How?  Through a process whose details cannot be specified in advance
(workers will make a trail as they walk it) whereby the expropriators
are expropriated by the mass of producers, etc.

It is also trivial if we take as Grossman's view of the breakdown the
notion that, at some level of abstraction, i.e. under given parameters
(e.g. a declining rate of profit), a path of social reproduction will
have the profit rate converging to zero.  That result will follow from
assuming that the profit rate declines and/or from the other
assumptions.  Grossman suggests that the gradual approximation to the
concrete evolution of capitalism imposes a certain order or sequence
in the series of assumptions made/relaxed.  That is an appealing idea,
but I don't think Marx established that.  Nor is that order or
sequence obvious in any way.  And Grossman's confused ways don't help
in determining the proper path of determined [or "real"] abstraction.
[I'm now totally sure that there's no such deterministic path.
Capitalism is always a moving target.  And I don't think Marx
envisioned any strict, deterministic sequence of abstractions.
Instead, he seemed to have been grappling with that sequence as any
artist would grapple with a work of art.]

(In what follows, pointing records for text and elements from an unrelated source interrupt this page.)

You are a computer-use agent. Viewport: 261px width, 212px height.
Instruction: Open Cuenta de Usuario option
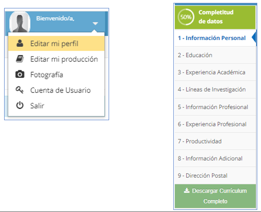coord(56,90)
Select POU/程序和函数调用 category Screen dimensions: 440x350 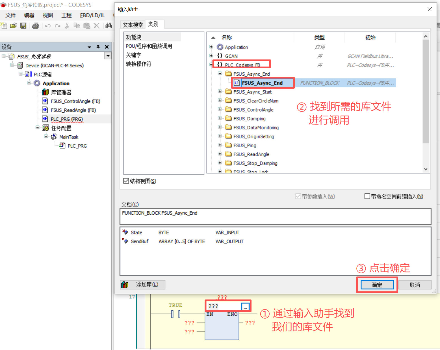[x=149, y=46]
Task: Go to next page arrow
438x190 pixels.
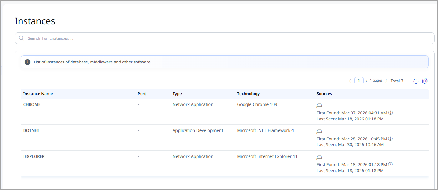Action: tap(387, 81)
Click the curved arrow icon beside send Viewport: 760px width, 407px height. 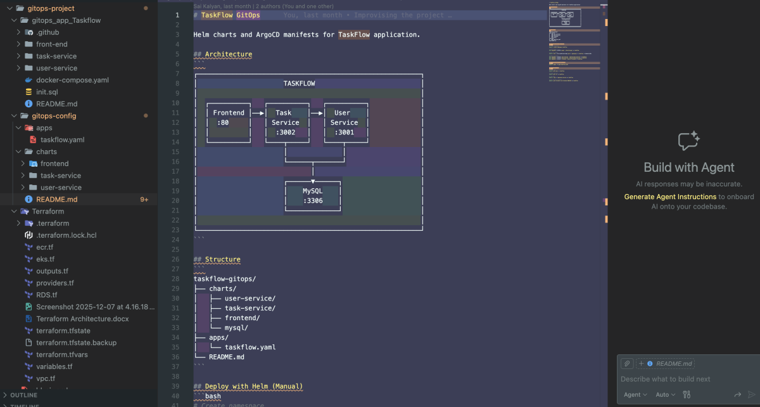(x=737, y=394)
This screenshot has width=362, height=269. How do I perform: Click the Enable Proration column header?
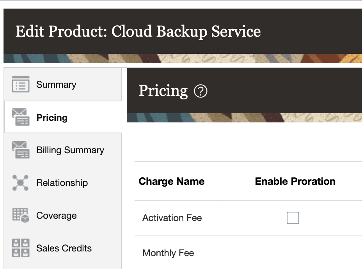pyautogui.click(x=295, y=181)
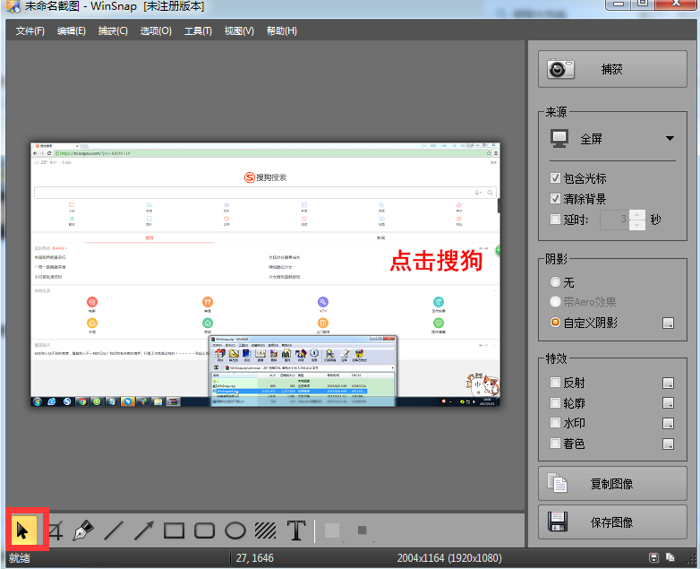
Task: Click the 保存图像 button
Action: (611, 522)
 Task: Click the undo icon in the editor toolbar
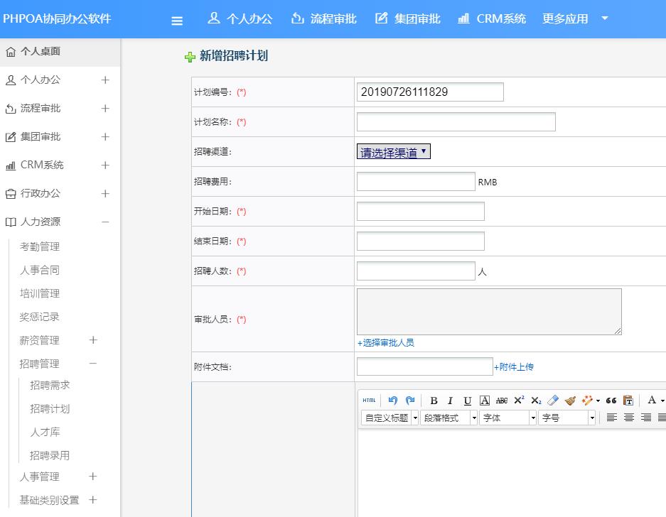(393, 400)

If we want to derive a practical conclusion from this theoretical
exercise though, the conclusion is that, under a host of conditions,
the social reproduction of capital can run into disruptions,
interruptions, obstacles.  [Curiously, I made a point similar to this
in a recent post in reply to Les.]  That may loop back to the previous
notion that, workers in the course of their lives will problematize
such events to the point at which they find the whole system that
generates them [i.e. capitalism] intolerable.  If so, then Grossman is
proposing nothing new.  In any case, Grossman's suggestion that a zero
profit rate would lead in and by itself to the breakdown of capitalism
is non-sense.  In practical life, without a rebellious, organized
working class, any zero profit-rate scenario would be temporary.  The
capitalists would manage to reestablish conditions for further
reproduction with positive profit rates by increasing exploitation
rates.

On the other hand, Grossman's discussion of Otto Bauer's schema
[extensions of Marx's vol. 2 reproduction schemes], suggest that his
[Grossman's] real claim is that it is impossible to find any abstract
path of capitalist reproduction such that capital accumulation
continues indefinitely.   This is wrong!  Krasnov and Fridman [and
Oskar Lange and others] show that, in the abstract, expanded
reproduction with a growing organic composition can go on *forever* as
long as the surplus value rate is also allowed to increase.  And why
is it "unrealistic" to assume that the surplus value rate will
increase when a growing organic capital composition is deemed as
realistic?  Only if the workers oppose its increase successfully, the
rate of surplus value will be fixed.  Yet, under normal times (without
the insurrection of the working class), the class struggle barely
catches up with the rather continuous development of the productive
force of labor.

So Grossman's is another version of the same error Rosa Luxemburg
made.  Grossman (as Luxemburg) seems to think that if indefinite
expanded reproduction is possible, then Tugan-Baranowski must be
right.  It doesn't follow.  As Lenin believed [here I'm referring to
young Lenin's views in contrast with those of the Russian Sismondists
or populists, and mature Lenin's remarks against Luxemburg's work], in
the abstract, under rather general conditions (including a growing
organic capital composition), expanded reproduction can go on
indefinitely... for as long as a workers' rebellion is not factored
in.

Grossman could argue, perhaps, that those "rather general" conditions
under which expanded reproduction can go on "forever" (in theory) are
not realistic.  Indeed.  It's not realistic to imagine workers who,
over generations, remain human and non-rebellious.  Temporarily, the
workers' spirit can be debilitated, but over generations workers will
recover.  That said, this lack of realism would have nothing to do
with relaxing the assumption of a constant organic composition of
capital (Bauer) and everything to do with working class political
readiness.

This confusion is Grossman's main flaw.